Imagine (or remember) yourself as an art director circa 1977. You receive a ledger-size poster bearing the portrait of a black man with a soft smile, one cheek resting against his hand. The headline, “Catch a nigger by the toe,” is followed by copy detailing the designer's experience and flexibility across several media, ending with the line, “Equal Opportunity Designer.” Meet Archie Boston and one his classic button-pushing self-promotions.
Knowing irreverence is one of the many tools in Archie Boston's creative arsenal. Indeed, Boston's multifaceted career—encompassing design, advertising and design education—demonstrates the adaptability and ambition that that mailer exalted. He admits he likes to test boundaries when possible, and thinks that politically correct self-censorship is a chief enemy of the visual communicator. Like much of the memorable, industry-altering print advertising of the 1960s, when he entered the trade, Boston's work could deploy the combined payload of a single image with a declarative, ironic headline. But largely unlike the graphic agitation of the era, his identity politics could be as puckish and self-aware as they were confrontational.
On overcoming racism:
I worked hard to become a good designer, so that I would get hired at a good design firm that places value on good work, and not the color of one's skin.
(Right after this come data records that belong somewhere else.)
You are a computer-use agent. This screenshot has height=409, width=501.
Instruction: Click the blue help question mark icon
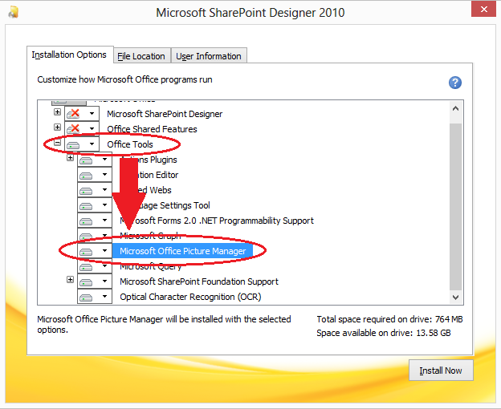[454, 83]
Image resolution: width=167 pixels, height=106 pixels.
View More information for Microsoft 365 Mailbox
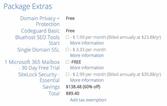tap(87, 68)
Boston was born in 1943, in Clewiston, Florida, the son of a sugar cane sharecropper father and a mother who kept house. The family then moved to St. Petersburg, where he and his five siblings grew up poor, but aware of the value of education. In 1961, his drawing and painting skills got him accepted into Chouinard Art Institute (soon to become CalArts), where his older brother Bradford attended and which he afforded with National Defense Student Loans. Restless and eager to impress his brother, who was already working as a commercial artist, Boston almost dropped out of college for a job in advertising. On Brad's advice he stayed on, but an internship at Carson/Roberts during his senior year solidified his desire. “The creative people were treated like they were the most important in the agency,” he wrote in his 2001 memoir, Fly in the Buttermilk. “I wanted to be one of them so bad I could taste it.”
Early on Boston bounced between design studios and advertising agencies, while also serving out his National Guard duty (he writes in his book that he joined the Reserve to avoid being sent to Vietnam, and found himself on the frontlines of the 1965 Watts riots at home). Though he and brother Brad had worked together before—notably on a series of posters for the Council on Negro Affairs in 1963—the pair formed Boston & Boston Design in 1967. They set their logotype in a typeface called Jim Crow. As a new firm courting companies that did not know what to make of this outgoing studio with African-American principals, they scrapped constantly for clients.
One lesson from design:
Design is hard work. Striving for design excellence is even harder.
After two years, Archie separated from his brother to return to advertising at Carson/Roberts, then the West Coast's largest independent agency, whose client roster included Max Factor and Mattel. In 1969 he took a job at Botsford Constantine and McCarthy, where he worked for eight years. Simultaneously he started Archie Boston Graphic Design, an advertising and design consultancy, but did not pursue his own client work in earnest until 1973.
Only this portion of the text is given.